Wie halten Sie es mit Amazon?

Man macht nicht gern mit, aber man kann – solange man über die Barsortimente vertreibt, eh nichts dagegen tun, dass man auch via Amazon verkauft wird. Wir sind aber generell eher Freunde des lokalen unabhängigen Buchhandels.

Was tun Sie für Ihr Marketing?

Wir trommeln so laut wir können, haben dabei aber stets die Kosten im Blick. Klassische Anzeigen schalten wir nur selten.

Wie halten Sie es mit dem Börsenverein für den deutschen Buchhandel?

Nicht alles, was der Börsenverein beschließt, gefällt mir, doch das Engagement im Verein ist wichtig. Wir sind Mitglied, ich bin im Landesverband Berlin-Brandenburg ehrenamtlich tätig, zur Zeit im Vorstand. Es macht großen Spaß.

Für wen machen Sie Bücher: Wie definieren Sie Ihre Zielgruppe, wo sehen Sie Ihre spezielle Marktnische?

Wir machen gute Bücher für gute Leserinnen und Leser. Auf unserem ersten Buch stand: „Ein Buch über Leute, die solche Bücher lesen.“ Ein gewisser Intellekt schadet nicht, finden wir, Neugierde ist wichtig, es darf auch mal kompliziert werden. Und wer Bücher von einem Verbrecher Verlag bestellt, hat sicher auch eine Prise Humor.

Wo sehen Sie für Ihren Verlag die größten Chancen?

Die Programme vieler Verlage verflachen, weil der Renditedruck so hoch ist. Das kommt uns entgegen, da wir uns auch anspruchsvolle Texte und gute Ausstattung leisten können. Die Zukunft sieht also gut aus für uns.

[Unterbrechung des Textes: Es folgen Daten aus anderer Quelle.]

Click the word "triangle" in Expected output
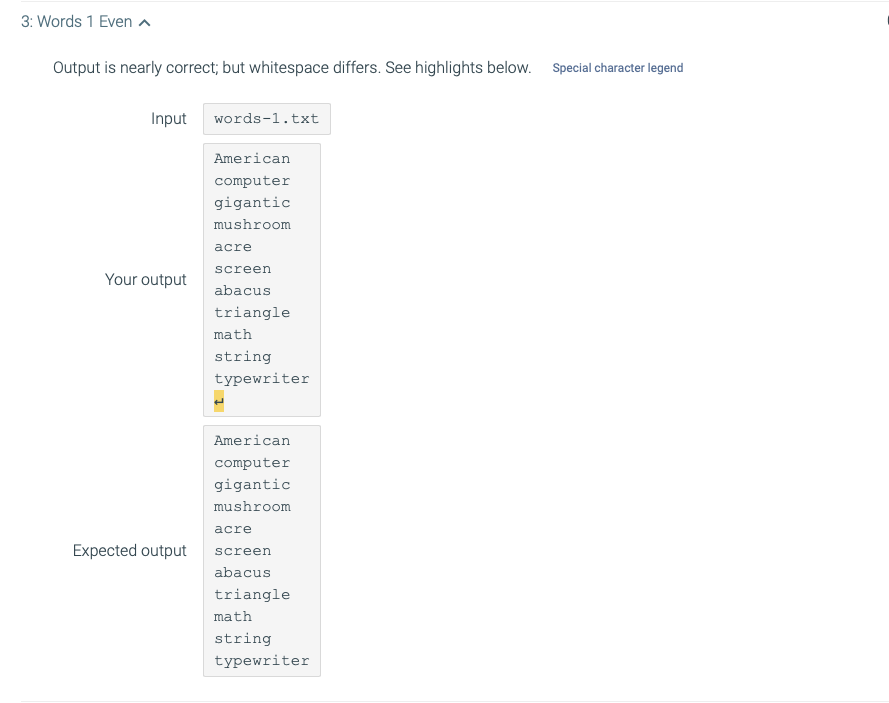tap(252, 594)
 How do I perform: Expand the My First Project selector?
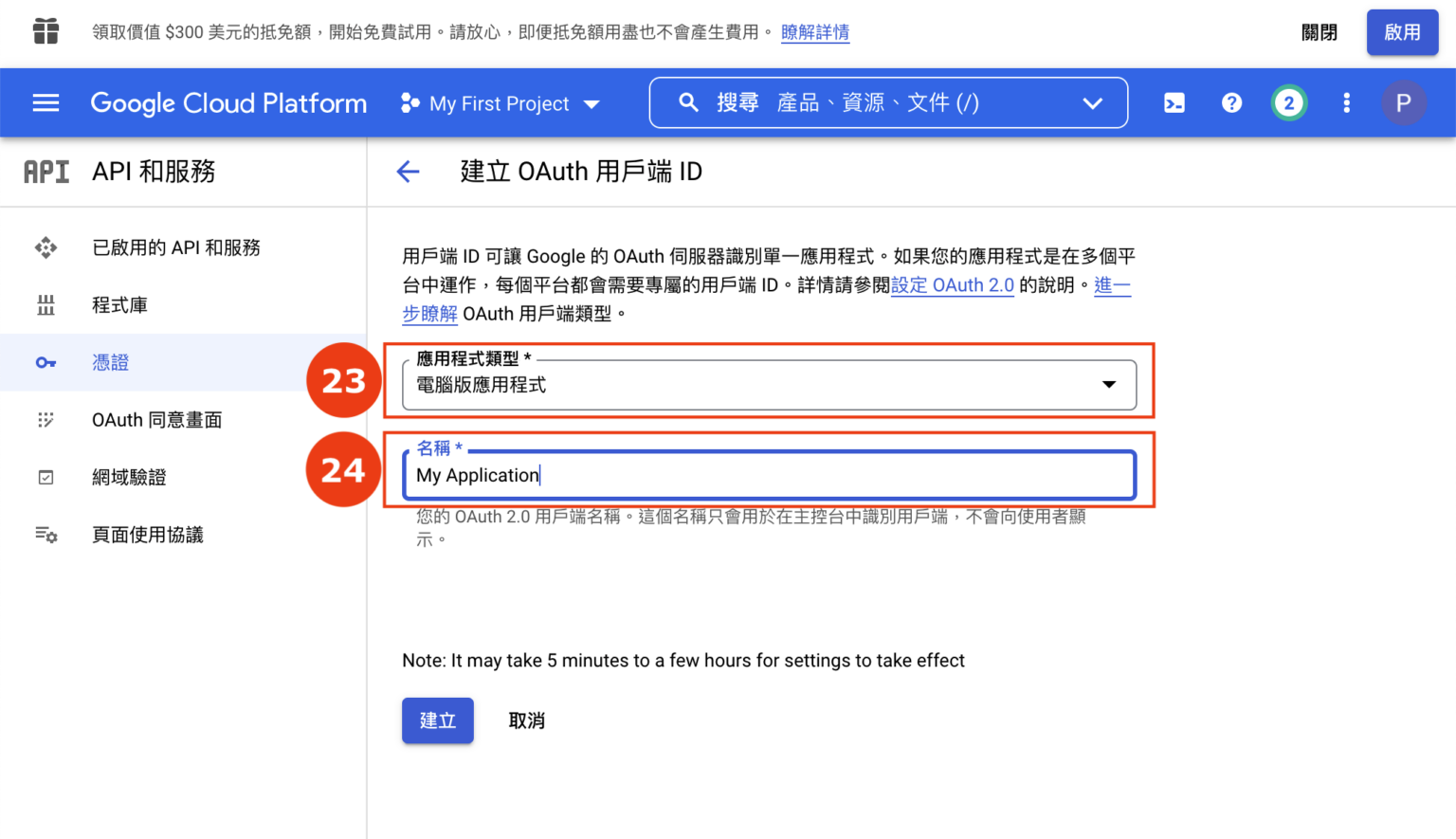tap(500, 103)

Welche besonderen Risiken verorten Sie für Ihren Verlag?

Es ist bei uns immer so – wenn ein Programm nicht funktioniert und die Verkäufe einbrechen, dann wird es sofort schlimm, denn wir haben keine großen Geldreserven. Danach aber sieht es zur Zeit nicht aus.

Was schätzen Sie an der Independent-Szene besonders?

Die Kollegialität.

Was würden Sie jenen raten, die mit dem Gedanken spielen, einen Verlag an den Start zu bringen?

Macht es. Erwartet alles. Lasst Euch enttäuschen. Macht weiter. Es kostet Nerven. Es lohnt sich.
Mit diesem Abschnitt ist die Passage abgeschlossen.